**TEXTO FORNECIDO**
******

Orçamento de 2026 é puro suco de Brasil
A lógica é simples demais para ser ignorada: universidade, enquanto tal, não dá voto; emenda dá
Não foi um detalhe técnico.
Não foi um erro de cálculo.
Foi uma decisão política registrada em números.
Na semana em que o Congresso aprovou o Orçamento de 2026, duas notícias correram em paralelo, como linhas que se cruzam no mesmo gráfico (i)moral do país.
De um lado, a confirmação do corte de centenas de milhões de reais no orçamento das universidades federais, noticiado amplamente pela imprensa, com impacto direto em custeio, bolsas, pesquisa e funcionamento básico das instituições.

******

**DADOS FORNECIDOS**
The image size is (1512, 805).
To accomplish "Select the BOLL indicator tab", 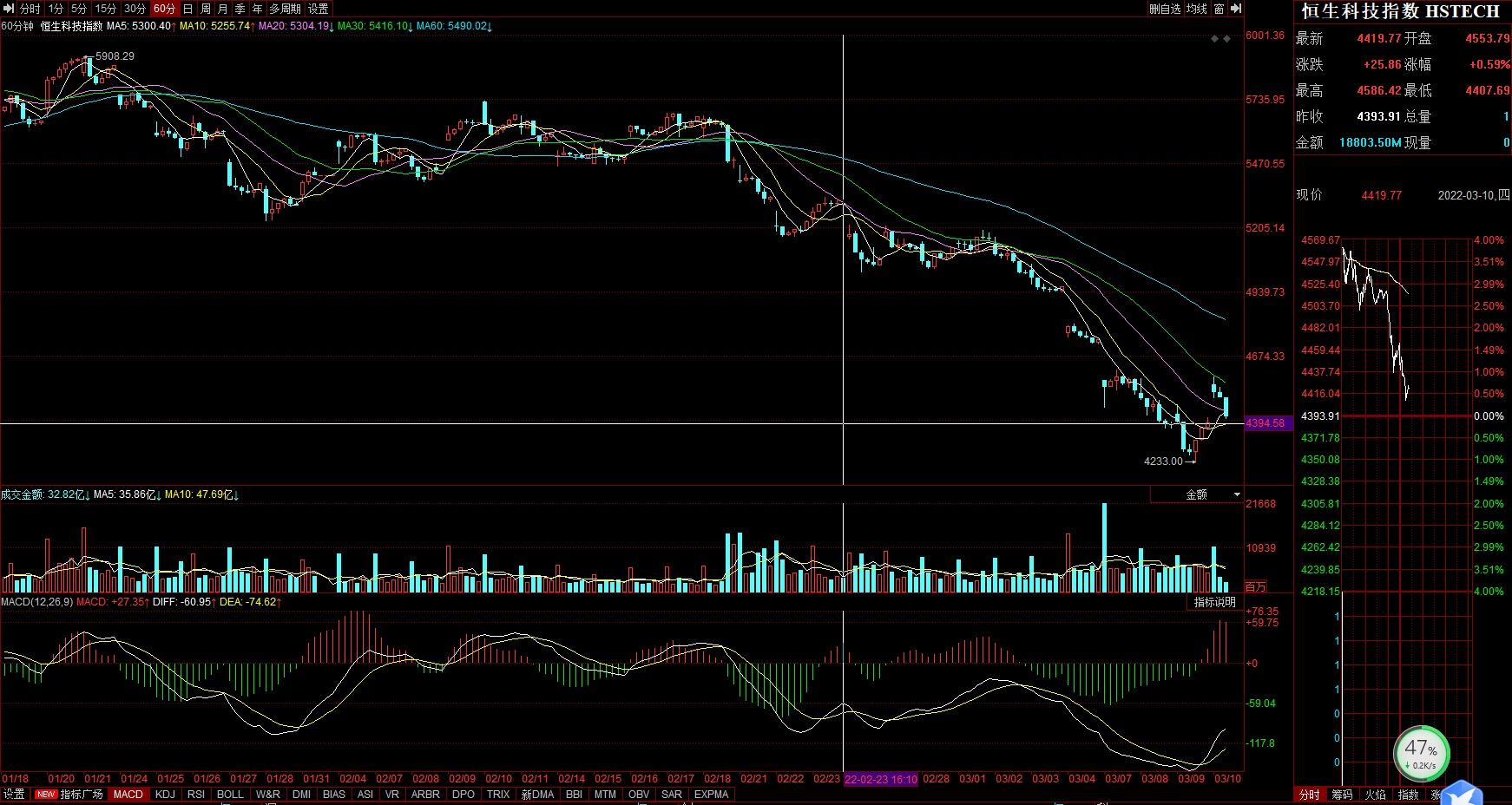I will 230,794.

******

**TAREFAS E EXERCÍCIOS**
1. Como você resumiria em duas frases o texto sobre o Orçamento de 2026?
2. Escreva o que vem depois da última frase do texto sobre o Orçamento de 2026.

**RESPOSTAS ÀS TAREFAS**
1. O texto afirma que o Orçamento de 2026 não resultou de um detalhe técnico nem de um erro de cálculo, mas de uma decisão política registrada em números, guiada pela lógica de que universidade, enquanto tal, não dá voto, e emenda dá. Na semana da aprovação pelo Congresso, confirmou-se o corte de centenas de milhões de reais no orçamento das universidades federais, com impacto direto em custeio, bolsas, pesquisa e funcionamento básico das instituições.

2.
De outro, a aprovação do orçamento com manutenção robusta (na verdade, ampliação de mais de 20%) das verbas destinadas às emendas parlamentares, aquelas mesmas que não passam por planejamento educacional, científico ou estratégico, mas por conveniência política (o que chamo de compra de votos legalizada).
O contraste é didático. E cruel.
Enquanto universidades públicas, que já estão em frangalhos, avisam que faltarão recursos para manter laboratórios abertos, pagar contas elementares ou sustentar programas de pesquisa, o parlamento tupiniquim preserva, com zelo maternal, o dinheiro que irriga bases eleitorais, garante alianças e sustenta o metabolismo doentio da política profissional.
O Brasil, mais uma vez, optou por financiar o mandato em vez da inteligência.
Não se trata de demonizar a política enquanto arte de conduzir a pólis.
Trata-se de reconhecer a hierarquia real das prioridades neste país.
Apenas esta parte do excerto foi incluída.